Avrupa'da yaşanan endüstri devriminden sonraki dönemde bir konu, özellikle çarpıcı bir hızla önem kazanmaya başlamıştır: Çevresel değişim. Birçok bileşeni bulunan çevresel değişim, artan nüfusa ve insanların ihtiyaçlarına bağlı olarak her geçen gün daha çok dikkat çeken ve araştırılan bir konu haline gelmiştir. Aslında işleyiş süreci, sonuçları ve bulunması gereken çözüm yolları, bütün ülkeleri ilgilendirmesine rağmen, ne yazık ki, bu konuda yapılan araştırmalar, gelişmiş batılı ülkelerle sınırlı kalmış gibidir. Çevresel değişimin önemli bir bileşeni olan orman tahribi, günümüzde özellikle tropikal ormanlar söz konusu edildiğinde gündeme gelmektedir. Oysaki diğer bölgelerdeki ormanlar da en az tropik ormanlar kadar bu tehlikeyle karşı karşıyadır. Çünkü tropikal bölgelerde yağış ve sıcaklık şartları, ormanların kendini üretmesi için oldukça uygun iken, diğer birçok bölgede bu durum çok daha sınırlı görünmektedir. Üstelik bu konu, sadece içinde yaşadığımız dönemi değil, kökleri çok eskiye giden derin geçmişi de ilgilendirmektedir. Bu noktadan hareketle, yaptığımız bu çalışmada, çok eski tarihlerden beri insanların ve uygarlıkların var olduğu Anadolu'da geçmişteki orman tahribi incelenmiştir. Özellikle Osmanlı döneminde hazırlanan, çok sayıda ve çeşitli arşiv belgelerindeki orman tahribi kayıtları aranmış ve konu verilerin elverdiği ölçüde ele alınmıştır.

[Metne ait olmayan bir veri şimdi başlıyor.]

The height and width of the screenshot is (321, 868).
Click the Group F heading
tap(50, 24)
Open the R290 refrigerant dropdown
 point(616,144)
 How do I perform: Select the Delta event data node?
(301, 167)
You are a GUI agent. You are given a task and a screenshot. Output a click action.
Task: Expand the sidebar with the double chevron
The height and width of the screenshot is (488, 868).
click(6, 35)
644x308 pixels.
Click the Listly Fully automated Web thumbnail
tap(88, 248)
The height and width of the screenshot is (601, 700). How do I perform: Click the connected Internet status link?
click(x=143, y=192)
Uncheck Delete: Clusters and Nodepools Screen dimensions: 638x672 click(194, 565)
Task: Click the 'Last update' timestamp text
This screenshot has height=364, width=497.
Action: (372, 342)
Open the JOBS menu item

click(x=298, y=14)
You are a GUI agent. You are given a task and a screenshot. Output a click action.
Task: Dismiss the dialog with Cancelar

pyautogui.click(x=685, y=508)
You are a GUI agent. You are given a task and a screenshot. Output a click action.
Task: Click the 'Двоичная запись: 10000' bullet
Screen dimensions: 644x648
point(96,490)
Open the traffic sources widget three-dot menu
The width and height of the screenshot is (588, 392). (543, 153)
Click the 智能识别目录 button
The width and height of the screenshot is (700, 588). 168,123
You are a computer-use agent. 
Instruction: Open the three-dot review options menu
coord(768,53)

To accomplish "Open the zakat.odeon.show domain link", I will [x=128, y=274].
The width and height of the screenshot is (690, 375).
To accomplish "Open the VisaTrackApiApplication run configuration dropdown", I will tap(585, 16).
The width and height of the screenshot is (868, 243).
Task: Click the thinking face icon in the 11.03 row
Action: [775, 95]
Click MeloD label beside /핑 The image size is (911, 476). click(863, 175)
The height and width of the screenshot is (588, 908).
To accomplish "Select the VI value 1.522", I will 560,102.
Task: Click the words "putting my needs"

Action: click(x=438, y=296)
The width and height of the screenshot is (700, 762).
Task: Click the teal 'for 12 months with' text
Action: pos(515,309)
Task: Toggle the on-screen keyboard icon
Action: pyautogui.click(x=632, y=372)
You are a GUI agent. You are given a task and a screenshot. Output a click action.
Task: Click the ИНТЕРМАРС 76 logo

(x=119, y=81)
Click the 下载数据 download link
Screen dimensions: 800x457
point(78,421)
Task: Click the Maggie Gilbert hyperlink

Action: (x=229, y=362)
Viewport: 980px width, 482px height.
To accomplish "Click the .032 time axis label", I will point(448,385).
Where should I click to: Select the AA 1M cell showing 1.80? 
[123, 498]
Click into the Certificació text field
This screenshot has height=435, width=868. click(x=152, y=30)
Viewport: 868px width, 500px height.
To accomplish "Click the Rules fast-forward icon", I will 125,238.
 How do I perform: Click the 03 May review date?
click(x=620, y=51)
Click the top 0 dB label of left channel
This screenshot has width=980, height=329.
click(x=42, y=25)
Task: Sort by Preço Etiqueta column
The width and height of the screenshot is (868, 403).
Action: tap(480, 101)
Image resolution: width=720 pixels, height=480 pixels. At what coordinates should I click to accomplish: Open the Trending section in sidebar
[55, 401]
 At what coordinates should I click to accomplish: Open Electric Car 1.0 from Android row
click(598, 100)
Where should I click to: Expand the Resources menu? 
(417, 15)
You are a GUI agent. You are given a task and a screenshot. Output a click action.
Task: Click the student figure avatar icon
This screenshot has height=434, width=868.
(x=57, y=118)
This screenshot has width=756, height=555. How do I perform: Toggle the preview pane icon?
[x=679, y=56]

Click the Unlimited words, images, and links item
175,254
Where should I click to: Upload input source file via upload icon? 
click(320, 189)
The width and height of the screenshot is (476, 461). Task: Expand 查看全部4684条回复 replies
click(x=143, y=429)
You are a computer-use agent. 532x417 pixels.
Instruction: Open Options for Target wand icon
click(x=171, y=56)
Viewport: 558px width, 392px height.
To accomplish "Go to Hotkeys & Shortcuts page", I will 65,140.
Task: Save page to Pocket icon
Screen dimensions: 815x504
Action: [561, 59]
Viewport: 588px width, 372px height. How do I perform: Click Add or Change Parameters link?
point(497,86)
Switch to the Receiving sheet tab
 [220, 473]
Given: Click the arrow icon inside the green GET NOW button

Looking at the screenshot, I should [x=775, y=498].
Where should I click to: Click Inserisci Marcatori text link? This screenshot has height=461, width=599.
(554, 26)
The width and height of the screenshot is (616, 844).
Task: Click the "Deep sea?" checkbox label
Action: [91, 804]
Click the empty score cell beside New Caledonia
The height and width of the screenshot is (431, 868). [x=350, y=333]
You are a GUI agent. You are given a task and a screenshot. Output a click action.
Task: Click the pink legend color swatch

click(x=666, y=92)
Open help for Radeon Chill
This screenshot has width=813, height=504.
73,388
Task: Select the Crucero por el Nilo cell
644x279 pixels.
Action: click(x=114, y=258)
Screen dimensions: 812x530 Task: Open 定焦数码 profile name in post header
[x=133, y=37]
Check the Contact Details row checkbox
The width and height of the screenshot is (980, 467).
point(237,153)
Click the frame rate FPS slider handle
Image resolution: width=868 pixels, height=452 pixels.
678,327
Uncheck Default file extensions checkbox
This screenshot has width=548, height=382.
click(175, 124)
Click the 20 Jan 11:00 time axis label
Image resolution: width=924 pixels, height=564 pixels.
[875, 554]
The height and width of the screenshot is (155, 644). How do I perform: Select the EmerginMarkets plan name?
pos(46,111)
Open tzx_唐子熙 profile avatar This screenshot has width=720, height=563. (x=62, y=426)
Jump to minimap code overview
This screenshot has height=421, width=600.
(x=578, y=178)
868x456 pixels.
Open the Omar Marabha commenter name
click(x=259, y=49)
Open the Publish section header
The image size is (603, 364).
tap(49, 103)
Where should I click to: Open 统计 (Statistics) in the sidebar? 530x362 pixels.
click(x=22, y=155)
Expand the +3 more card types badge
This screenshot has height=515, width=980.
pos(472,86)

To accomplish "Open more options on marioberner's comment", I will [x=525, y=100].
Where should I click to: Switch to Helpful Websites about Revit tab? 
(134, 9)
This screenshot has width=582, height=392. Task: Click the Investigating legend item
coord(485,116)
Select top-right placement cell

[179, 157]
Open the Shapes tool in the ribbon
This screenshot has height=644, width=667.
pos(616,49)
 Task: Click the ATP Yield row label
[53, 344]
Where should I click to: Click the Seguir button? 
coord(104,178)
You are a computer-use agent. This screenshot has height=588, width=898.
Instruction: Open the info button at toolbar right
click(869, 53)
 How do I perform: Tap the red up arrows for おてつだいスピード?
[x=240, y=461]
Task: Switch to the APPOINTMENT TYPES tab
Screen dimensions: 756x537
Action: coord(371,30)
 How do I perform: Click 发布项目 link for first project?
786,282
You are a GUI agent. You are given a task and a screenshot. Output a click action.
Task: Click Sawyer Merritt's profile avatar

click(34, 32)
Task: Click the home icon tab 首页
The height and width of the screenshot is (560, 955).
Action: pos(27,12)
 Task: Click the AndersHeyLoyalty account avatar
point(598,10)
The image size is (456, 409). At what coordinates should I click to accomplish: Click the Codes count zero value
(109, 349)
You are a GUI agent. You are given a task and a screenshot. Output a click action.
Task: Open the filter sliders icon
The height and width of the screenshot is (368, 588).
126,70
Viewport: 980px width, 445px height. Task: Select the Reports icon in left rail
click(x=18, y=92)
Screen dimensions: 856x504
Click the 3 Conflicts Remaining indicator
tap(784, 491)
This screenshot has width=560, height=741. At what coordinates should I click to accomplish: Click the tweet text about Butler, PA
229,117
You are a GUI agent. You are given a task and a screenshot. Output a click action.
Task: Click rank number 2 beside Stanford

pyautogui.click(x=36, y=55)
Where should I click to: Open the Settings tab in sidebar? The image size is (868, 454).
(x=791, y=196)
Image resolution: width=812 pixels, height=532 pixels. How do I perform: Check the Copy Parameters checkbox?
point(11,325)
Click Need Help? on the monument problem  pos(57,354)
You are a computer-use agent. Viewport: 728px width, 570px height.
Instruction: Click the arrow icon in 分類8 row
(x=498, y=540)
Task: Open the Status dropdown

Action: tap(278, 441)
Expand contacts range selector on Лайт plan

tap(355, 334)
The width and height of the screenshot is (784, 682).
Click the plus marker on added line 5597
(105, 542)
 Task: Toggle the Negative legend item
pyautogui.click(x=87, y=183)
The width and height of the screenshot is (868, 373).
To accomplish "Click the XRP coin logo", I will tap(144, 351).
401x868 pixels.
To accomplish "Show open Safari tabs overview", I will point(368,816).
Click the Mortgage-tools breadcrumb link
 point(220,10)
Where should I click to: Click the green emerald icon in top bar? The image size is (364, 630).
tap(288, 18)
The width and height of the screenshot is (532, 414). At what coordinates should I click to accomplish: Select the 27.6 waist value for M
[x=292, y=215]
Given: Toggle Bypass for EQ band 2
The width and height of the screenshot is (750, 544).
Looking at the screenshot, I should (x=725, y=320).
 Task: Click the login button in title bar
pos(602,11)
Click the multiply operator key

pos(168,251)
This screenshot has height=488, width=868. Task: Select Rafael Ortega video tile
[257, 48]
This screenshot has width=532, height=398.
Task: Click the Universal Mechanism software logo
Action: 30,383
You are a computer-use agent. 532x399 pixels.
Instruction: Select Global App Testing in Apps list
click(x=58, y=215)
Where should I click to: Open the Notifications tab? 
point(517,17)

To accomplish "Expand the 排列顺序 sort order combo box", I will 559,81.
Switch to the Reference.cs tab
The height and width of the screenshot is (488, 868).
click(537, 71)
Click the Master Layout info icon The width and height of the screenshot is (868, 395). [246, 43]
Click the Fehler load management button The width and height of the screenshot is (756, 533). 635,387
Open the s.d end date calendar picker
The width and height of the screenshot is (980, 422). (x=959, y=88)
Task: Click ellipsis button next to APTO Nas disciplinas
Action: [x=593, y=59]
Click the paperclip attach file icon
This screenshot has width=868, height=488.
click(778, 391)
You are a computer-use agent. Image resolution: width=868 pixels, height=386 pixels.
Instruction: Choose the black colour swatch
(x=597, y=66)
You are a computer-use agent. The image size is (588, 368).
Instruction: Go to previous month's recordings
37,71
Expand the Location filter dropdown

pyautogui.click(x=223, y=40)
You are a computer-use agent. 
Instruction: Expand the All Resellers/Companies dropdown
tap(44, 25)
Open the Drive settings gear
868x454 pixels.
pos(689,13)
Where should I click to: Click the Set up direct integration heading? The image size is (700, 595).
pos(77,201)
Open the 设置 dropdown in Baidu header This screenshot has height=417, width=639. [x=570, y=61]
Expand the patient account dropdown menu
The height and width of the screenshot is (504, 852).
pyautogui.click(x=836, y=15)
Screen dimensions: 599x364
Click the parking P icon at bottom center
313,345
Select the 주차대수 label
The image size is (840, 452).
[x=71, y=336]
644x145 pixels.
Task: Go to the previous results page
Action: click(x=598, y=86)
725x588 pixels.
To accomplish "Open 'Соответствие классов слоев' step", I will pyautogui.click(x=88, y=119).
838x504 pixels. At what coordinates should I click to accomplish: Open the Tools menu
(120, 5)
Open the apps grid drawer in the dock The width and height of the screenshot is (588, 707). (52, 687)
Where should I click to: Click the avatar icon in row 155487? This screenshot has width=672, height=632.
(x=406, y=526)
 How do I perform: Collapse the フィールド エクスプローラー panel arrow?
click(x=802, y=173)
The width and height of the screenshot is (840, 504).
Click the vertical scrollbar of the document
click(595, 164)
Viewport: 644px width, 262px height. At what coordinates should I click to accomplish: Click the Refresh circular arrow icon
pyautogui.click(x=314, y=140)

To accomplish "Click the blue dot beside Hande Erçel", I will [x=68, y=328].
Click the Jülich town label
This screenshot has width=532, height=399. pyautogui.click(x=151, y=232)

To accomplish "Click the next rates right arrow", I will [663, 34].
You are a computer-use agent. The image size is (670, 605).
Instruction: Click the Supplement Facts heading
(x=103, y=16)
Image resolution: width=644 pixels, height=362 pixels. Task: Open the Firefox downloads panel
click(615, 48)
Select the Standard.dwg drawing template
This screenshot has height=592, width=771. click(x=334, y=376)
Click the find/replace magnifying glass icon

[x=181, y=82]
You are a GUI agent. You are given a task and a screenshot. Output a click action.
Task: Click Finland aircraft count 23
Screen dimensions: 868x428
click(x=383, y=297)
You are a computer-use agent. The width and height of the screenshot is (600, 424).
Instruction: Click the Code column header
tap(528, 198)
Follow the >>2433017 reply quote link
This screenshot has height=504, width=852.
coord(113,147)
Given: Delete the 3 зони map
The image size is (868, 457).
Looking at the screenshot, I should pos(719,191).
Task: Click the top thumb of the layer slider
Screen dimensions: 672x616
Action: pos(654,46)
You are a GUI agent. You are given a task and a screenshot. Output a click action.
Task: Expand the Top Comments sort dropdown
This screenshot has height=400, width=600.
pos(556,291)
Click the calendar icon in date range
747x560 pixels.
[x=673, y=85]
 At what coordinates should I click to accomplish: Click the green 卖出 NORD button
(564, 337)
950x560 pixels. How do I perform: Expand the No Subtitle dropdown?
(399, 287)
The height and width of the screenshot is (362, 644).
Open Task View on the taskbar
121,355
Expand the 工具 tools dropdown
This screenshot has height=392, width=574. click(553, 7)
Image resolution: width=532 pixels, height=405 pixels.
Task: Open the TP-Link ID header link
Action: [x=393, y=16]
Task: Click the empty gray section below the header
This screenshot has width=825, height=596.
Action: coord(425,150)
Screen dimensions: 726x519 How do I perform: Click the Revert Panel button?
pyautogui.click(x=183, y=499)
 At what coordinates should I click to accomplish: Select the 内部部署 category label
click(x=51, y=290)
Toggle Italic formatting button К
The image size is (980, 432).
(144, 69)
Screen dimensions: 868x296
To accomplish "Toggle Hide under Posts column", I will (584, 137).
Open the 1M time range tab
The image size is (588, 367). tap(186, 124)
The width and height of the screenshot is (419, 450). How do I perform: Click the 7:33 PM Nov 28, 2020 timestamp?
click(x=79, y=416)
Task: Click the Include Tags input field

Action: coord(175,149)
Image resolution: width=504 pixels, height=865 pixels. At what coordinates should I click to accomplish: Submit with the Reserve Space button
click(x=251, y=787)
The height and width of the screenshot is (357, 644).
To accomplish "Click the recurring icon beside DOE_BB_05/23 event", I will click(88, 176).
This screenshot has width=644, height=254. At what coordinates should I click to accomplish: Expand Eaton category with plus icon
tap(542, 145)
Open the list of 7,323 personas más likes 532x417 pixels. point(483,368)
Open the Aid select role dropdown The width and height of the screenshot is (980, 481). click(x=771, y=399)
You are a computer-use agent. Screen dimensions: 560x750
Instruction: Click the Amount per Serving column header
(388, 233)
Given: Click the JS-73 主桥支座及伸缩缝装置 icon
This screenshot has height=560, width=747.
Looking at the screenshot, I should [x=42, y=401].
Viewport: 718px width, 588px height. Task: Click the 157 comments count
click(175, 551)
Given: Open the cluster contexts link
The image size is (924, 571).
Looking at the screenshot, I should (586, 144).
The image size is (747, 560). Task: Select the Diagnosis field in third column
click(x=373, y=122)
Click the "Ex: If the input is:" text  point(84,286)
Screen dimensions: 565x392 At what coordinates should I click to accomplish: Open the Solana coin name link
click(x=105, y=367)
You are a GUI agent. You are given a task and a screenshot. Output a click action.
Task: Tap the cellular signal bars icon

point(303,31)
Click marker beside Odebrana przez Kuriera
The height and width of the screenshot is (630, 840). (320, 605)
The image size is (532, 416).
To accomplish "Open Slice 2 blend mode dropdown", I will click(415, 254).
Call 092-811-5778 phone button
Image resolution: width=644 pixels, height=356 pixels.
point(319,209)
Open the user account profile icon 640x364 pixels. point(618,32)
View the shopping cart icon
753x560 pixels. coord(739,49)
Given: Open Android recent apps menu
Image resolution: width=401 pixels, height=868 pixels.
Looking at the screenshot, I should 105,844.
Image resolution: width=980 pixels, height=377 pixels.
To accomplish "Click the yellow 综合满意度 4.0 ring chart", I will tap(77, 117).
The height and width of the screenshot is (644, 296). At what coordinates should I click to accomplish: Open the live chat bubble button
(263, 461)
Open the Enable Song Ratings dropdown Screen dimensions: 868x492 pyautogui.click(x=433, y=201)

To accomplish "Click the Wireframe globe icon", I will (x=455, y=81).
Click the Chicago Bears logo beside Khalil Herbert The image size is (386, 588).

Ormanca zengin, ormanın kendini yenileyebildiği ve her dönem büyük bir nüfus barındıran İstanbul'a yakın bir sahada bulunan Hüdavendigar sancağı örneğinde konu derinlemesine araştırılarak, Anadolu geneli için de bazı sonuçlar çıkarılmaya çalışılmıştır. Osmanlı arşiv belgelerinden anlaşıldığına göre, XVI. yüzyıl gibi Anadolu'da nüfusun daha hızlı arttığı bir dönemde, artan ihtiyaçlara bağlı olarak bu dönemdeki orman tahribi dikkati çekecek boyutlara ulaşmıştır. Fakat buna rağmen, orman tahribi konusu şimdiye kadar pek dikkati çekmemiş, Osmanlı arşiv belgelerinden faydalananlar için bu konu biraz uzakta kalmıştır. Dolayısıyla, bu çalışma, konuya orman tahribi açısından yaklaşan ilk araştırma ve hatta Osmanlı döneminde Anadolu'da orman tahribi için de bir giriş niteliğindedir.